Mangpor Cholthicha (แมงปอ ชลธิชา) is a famous Thai Luk thung singer and actress.

==Early life==
Mangpor Cholthicha (12 May 1983) was born into a poor family in Khon Kaen Province. She is the oldest daughter of Kwanchai and Phitsamai Thongdaeng but younger than all her brothers. Her birth name is Pimpatcha Thongdaeng (พิมพ์พัชชา ทองแดง). Since her family was very poor, they had to relocate from her birthplace, to other places such as Chonburi, Nonthaburi and Phra Nakhon Si Ayutthaya.
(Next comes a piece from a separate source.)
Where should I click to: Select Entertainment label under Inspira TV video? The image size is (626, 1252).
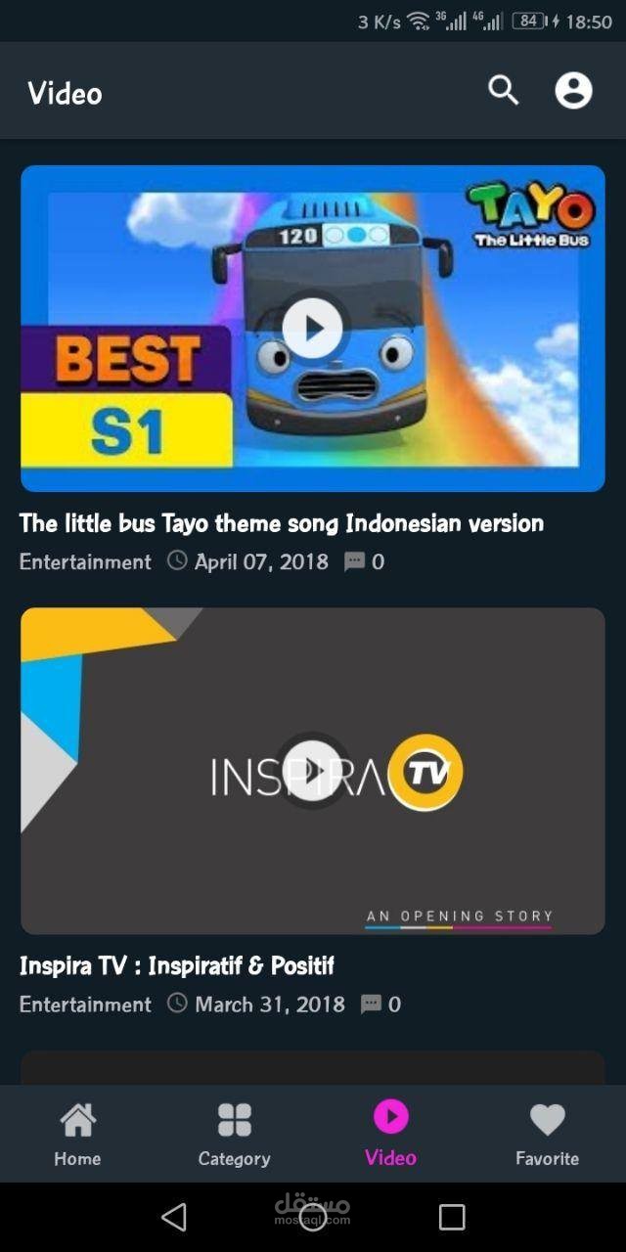point(85,1004)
From a young age, she had to help in raising her family.

==Entertainers==
She began her music career in 1999, when she was a singer with Nopporn Silvergold label and stayed there until 2012. She was also an actress on Channel 7. In 2012, she was a singer with R-Siam label. Currently, she is an independent singer.

==Discography==
===Albums===
- Sao Sip Hok (สาว 16)
- Noo Kluay Tukkae (หนูกลัวตุ๊กแก)
- Tam Ha Som Chai (ตามหาสมชาย)
- Nang Sao Nanzee (นางสาวแนนซี่)
- Mae Kruay Hua Khai (แม่ครัวหัวไข่)
- Mang Poe Loe Rak (แมงปอล้อรัก)
- Tha Rak (ท้ารัก) (Original is Busaba Athisthan.)
- Jhonny Thee Rak (จอห์นนี่ที่รัก) (Original is Busaba Athisthan.)
- Rued Kha (เริ่ดค่ะ)

==Filmography==
===TV Series===
- 1999 – Nang Eak Lang Ban (นางเอกหลังบ้าน)
- 2000
  - Kam Ma Thep Luang (กามเทพลวง)
  - Nang Sib Song (นางสิบสอง)
- 2001
  - Kaew Na Ma (แก้วหน้าม้า)
  - Nay Hoi Tha Min (นายฮ้อยทมิฬ)
  - Ton Rak (ต้นรัก)
- 2010 – Mae Sri Prai (แม่ศรีไพร)

==Family life==
In 2008, she married Anuiyhad Seesawad, however, they divorced in 2010.

In 2015, she started dating Piyaphong Champafueang, and in 2017 she gave birth to a son. The reason she and her partner did not marry, was because she was saving money to raise her son.